Stored records
- - - - - - -
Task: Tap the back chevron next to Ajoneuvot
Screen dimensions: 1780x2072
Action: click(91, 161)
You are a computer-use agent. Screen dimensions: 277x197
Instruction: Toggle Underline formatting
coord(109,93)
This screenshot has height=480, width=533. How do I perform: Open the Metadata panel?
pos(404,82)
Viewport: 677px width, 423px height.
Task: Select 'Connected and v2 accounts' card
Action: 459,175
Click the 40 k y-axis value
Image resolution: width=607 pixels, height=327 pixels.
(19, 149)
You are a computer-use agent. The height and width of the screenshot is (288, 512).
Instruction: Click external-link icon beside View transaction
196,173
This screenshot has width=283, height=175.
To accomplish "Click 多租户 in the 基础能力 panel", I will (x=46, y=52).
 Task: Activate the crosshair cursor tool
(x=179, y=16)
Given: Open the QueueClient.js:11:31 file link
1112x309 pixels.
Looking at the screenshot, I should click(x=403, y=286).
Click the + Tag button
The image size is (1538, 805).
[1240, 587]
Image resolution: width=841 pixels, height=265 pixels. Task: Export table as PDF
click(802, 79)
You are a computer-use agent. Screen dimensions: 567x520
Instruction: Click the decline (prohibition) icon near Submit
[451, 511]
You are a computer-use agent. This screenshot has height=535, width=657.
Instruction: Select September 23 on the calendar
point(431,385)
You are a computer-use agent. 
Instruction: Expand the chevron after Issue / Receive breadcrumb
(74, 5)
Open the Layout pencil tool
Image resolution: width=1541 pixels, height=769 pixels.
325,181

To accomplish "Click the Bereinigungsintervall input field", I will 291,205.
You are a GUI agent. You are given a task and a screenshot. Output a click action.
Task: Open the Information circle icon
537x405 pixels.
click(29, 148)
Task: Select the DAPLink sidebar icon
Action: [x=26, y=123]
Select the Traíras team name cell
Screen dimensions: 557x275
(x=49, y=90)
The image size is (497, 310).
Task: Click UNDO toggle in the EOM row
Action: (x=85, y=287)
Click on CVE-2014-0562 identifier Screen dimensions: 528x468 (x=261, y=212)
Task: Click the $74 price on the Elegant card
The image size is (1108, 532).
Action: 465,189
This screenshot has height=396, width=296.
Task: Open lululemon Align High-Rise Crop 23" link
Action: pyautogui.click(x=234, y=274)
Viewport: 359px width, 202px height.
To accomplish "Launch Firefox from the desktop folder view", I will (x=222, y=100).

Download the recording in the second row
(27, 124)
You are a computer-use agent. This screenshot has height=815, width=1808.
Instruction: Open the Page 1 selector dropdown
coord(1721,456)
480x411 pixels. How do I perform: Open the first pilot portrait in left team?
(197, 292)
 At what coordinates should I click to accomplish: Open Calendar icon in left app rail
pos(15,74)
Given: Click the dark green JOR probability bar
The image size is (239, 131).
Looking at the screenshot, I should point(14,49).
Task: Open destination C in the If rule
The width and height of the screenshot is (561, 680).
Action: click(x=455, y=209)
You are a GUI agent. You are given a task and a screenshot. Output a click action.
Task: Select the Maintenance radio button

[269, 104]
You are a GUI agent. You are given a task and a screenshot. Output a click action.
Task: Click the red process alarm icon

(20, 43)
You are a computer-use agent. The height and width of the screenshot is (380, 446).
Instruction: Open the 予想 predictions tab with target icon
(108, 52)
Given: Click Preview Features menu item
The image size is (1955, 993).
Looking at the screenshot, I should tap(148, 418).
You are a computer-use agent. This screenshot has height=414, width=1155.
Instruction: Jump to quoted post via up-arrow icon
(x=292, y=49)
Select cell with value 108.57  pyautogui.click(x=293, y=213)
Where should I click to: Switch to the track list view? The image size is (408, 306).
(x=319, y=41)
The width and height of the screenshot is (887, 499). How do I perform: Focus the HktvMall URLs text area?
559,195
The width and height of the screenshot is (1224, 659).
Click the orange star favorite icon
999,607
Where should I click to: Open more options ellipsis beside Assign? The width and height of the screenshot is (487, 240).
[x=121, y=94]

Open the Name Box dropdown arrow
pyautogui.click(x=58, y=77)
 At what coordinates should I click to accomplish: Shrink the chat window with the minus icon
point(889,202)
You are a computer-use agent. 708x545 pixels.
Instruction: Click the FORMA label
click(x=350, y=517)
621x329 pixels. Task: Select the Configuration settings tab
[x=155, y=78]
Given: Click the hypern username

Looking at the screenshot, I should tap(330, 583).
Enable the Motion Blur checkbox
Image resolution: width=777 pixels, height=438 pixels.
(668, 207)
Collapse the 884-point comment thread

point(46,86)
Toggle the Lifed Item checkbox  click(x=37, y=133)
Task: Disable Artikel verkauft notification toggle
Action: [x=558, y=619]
- - - - - - -
Please write out, exactly as they appear, the lines from the one containing "The width and height of the screenshot is (561, 680)." through the last line of the records above, and nothing more.

WRITTEN SOLUTION -
The width and height of the screenshot is (561, 680).
Action: click(x=455, y=209)
You are a GUI agent. You are given a task and a screenshot. Output a click action.
Task: Select the Maintenance radio button

[269, 104]
You are a GUI agent. You are given a task and a screenshot. Output a click action.
Task: Click the red process alarm icon

(20, 43)
You are a computer-use agent. The height and width of the screenshot is (380, 446).
Instruction: Open the 予想 predictions tab with target icon
(108, 52)
Given: Click Preview Features menu item
The image size is (1955, 993).
Looking at the screenshot, I should tap(148, 418).
You are a computer-use agent. This screenshot has height=414, width=1155.
Instruction: Jump to quoted post via up-arrow icon
(x=292, y=49)
Select cell with value 108.57  pyautogui.click(x=293, y=213)
Where should I click to: Switch to the track list view? The image size is (408, 306).
(x=319, y=41)
The width and height of the screenshot is (887, 499). How do I perform: Focus the HktvMall URLs text area?
559,195
The width and height of the screenshot is (1224, 659).
Click the orange star favorite icon
999,607
Where should I click to: Open more options ellipsis beside Assign? The width and height of the screenshot is (487, 240).
[x=121, y=94]

Open the Name Box dropdown arrow
pyautogui.click(x=58, y=77)
 At what coordinates should I click to accomplish: Shrink the chat window with the minus icon
point(889,202)
You are a computer-use agent. 708x545 pixels.
Instruction: Click the FORMA label
click(x=350, y=517)
621x329 pixels. Task: Select the Configuration settings tab
[x=155, y=78]
Given: Click the hypern username

Looking at the screenshot, I should tap(330, 583).
Enable the Motion Blur checkbox
Image resolution: width=777 pixels, height=438 pixels.
(668, 207)
Collapse the 884-point comment thread

point(46,86)
Toggle the Lifed Item checkbox  click(x=37, y=133)
Task: Disable Artikel verkauft notification toggle
Action: [x=558, y=619]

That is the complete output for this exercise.